TEXTABSCHNITT:
Wie läuft eine Abschiebung ab?

Schröck: Den Zugriff machen die örtlichen Dienststellen. Sie sorgen dafür, dass die Betroffenen packen und ordentlich angezogen sind. Dazu haben sie etwa 45 Minuten Zeit. Wir übernehmen, wenn die Leute fertig sind.

Wie geht es dann weiter?

Schröck: Zunächst durchsuchen wir die Abzuschiebenden, ob sie gefährliche Gegenstände dabei haben. Danach geht es mit dem Auto zum Flughafen in Frankfurt. Wenn Kinder und Kranke abgeschoben werden, fährt immer ein Arzt mit. In Frankfurt endet für uns meist die Arbeit. Dort übergeben wir die Personen der Bundespolizei .

Sie begleiten die Abzuschiebenden also nicht auf dem Flug?

Schröck: Doch, manchmal. Wenn zu erwarten ist, dass die Person im Flugzeug Schwierigkeiten macht, wird sie von Polizisten begleitet. Das macht meist die Bundespolizei , aber in Einzelfällen fliegen auch saarländische Polizisten mit.

Man hört immer wieder von Personen, die zu Tricks greifen, um der Abschiebung zu entgehen. Was haben Sie da erlebt?

BEREITGESTELLTE DATEN:
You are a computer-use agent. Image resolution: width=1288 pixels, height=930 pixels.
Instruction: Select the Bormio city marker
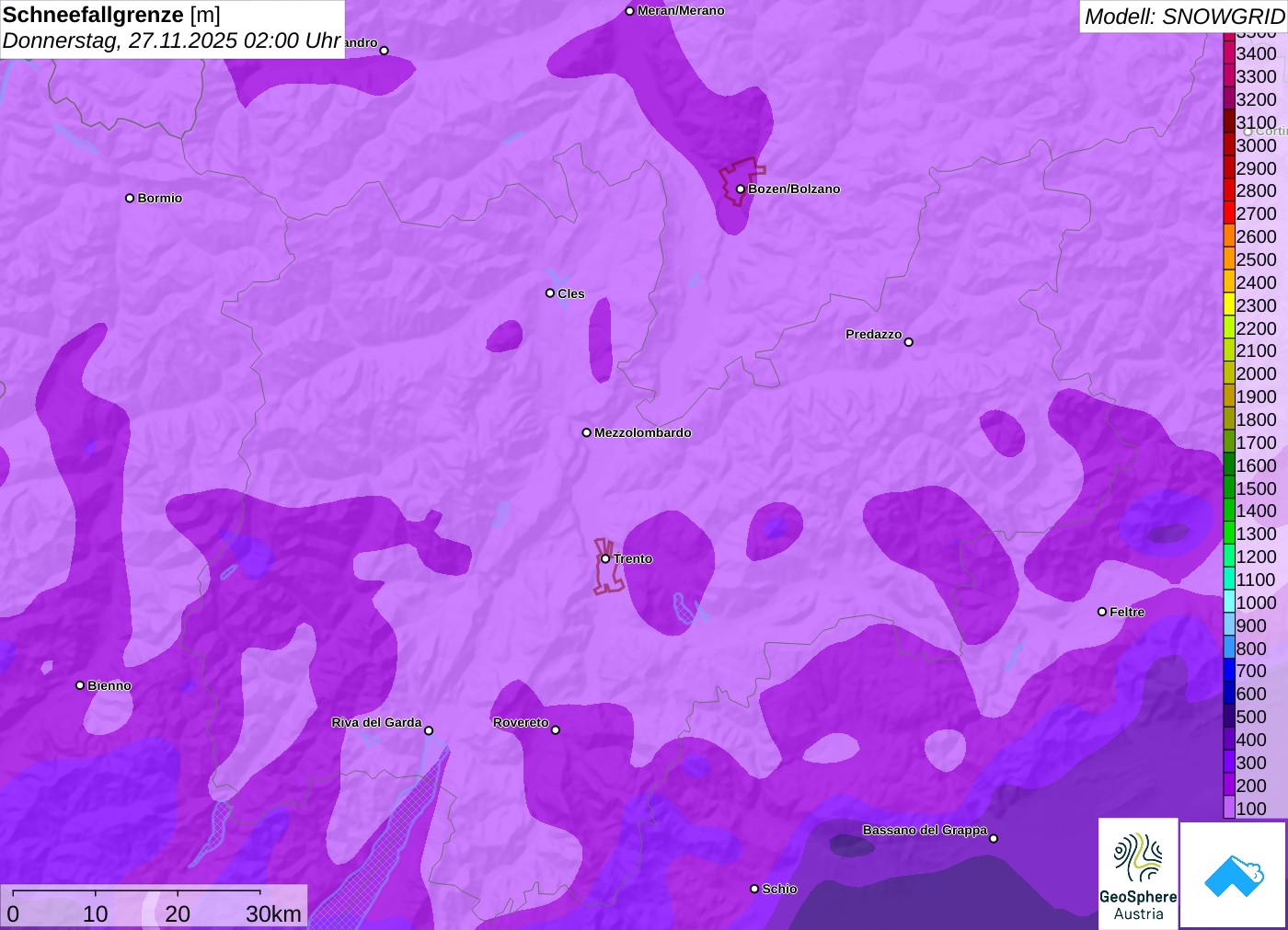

ZU ERLEDIGENDE AUFGABEN:
A) Entnimm dem Text zur Abschiebung wortgetreu die Passage, die mit den Worten „Wie läuft eine“ einsetzt und mit „Leute fertig sind.“ schließt.
B) Wer fährt laut dem Text zur Abschiebung immer mit, wenn Kinder und Kranke abgeschoben werden?
Das bereitgestellte Material ist eigenständig und gehört nicht zum Text zur Abschiebung.

LÖSUNGSÜBERSICHT:
A)
Wie läuft eine Abschiebung ab?

Schröck: Den Zugriff machen die örtlichen Dienststellen. Sie sorgen dafür, dass die Betroffenen packen und ordentlich angezogen sind. Dazu haben sie etwa 45 Minuten Zeit. Wir übernehmen, wenn die Leute fertig sind.

B) Ein Arzt.